__Aufgabe__:
Extrahieren Sie aus den Einträgen unten den Abschnitt, der mit der Zeile beginnt, die "Open the YAPI" enthält, und mit der Zeile endet, die "[x=31, y=27]" enthält, beide Zeilen eingeschlossen. Geben Sie diese Zeilen unverändert wieder.

━━ Einträge zur Übung ━━

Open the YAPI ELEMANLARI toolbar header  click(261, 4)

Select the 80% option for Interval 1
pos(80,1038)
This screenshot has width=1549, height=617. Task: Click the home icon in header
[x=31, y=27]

━━━
━━ Einträge zur Übung ━━

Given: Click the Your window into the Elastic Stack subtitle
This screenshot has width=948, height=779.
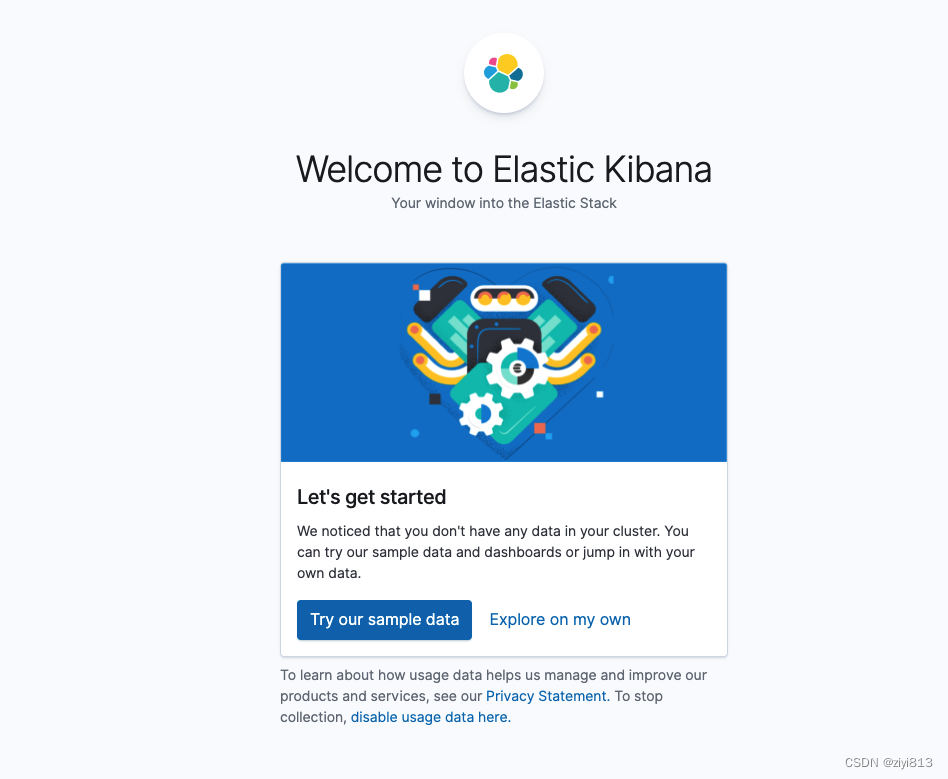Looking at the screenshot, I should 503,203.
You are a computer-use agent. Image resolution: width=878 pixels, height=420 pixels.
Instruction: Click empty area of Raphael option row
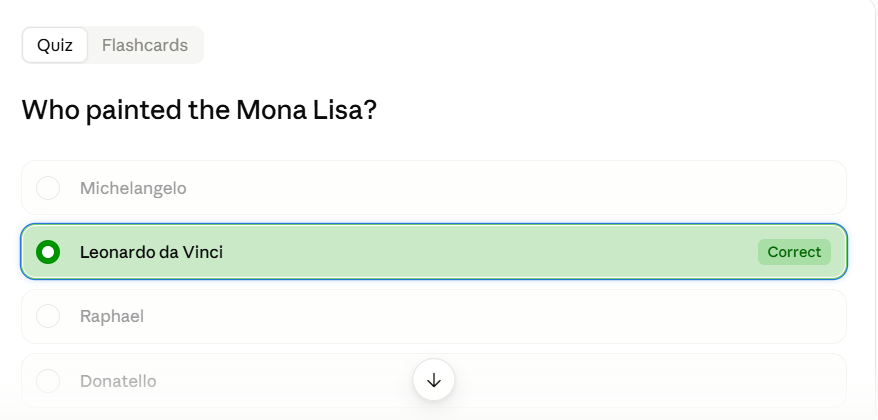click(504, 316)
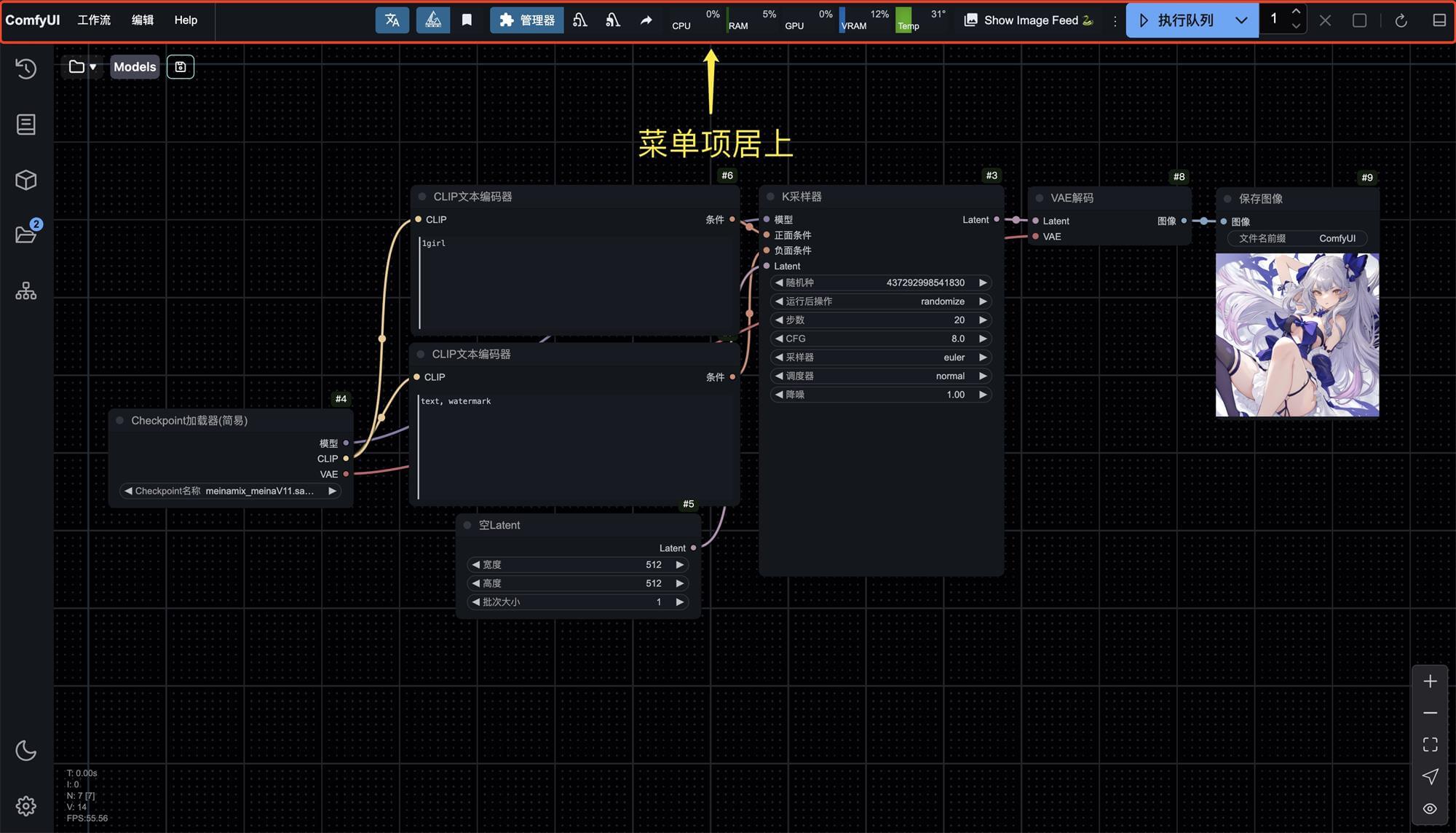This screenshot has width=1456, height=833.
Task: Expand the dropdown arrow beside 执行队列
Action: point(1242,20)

━━━
━━ Einträge zur Übung ━━

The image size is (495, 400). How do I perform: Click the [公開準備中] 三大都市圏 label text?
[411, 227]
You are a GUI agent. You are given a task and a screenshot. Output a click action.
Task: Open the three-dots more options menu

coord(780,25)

━━━

__Lösung__:
Open the YAPI ELEMANLARI toolbar header  click(261, 4)

Select the 80% option for Interval 1
pos(80,1038)
This screenshot has width=1549, height=617. Task: Click the home icon in header
[x=31, y=27]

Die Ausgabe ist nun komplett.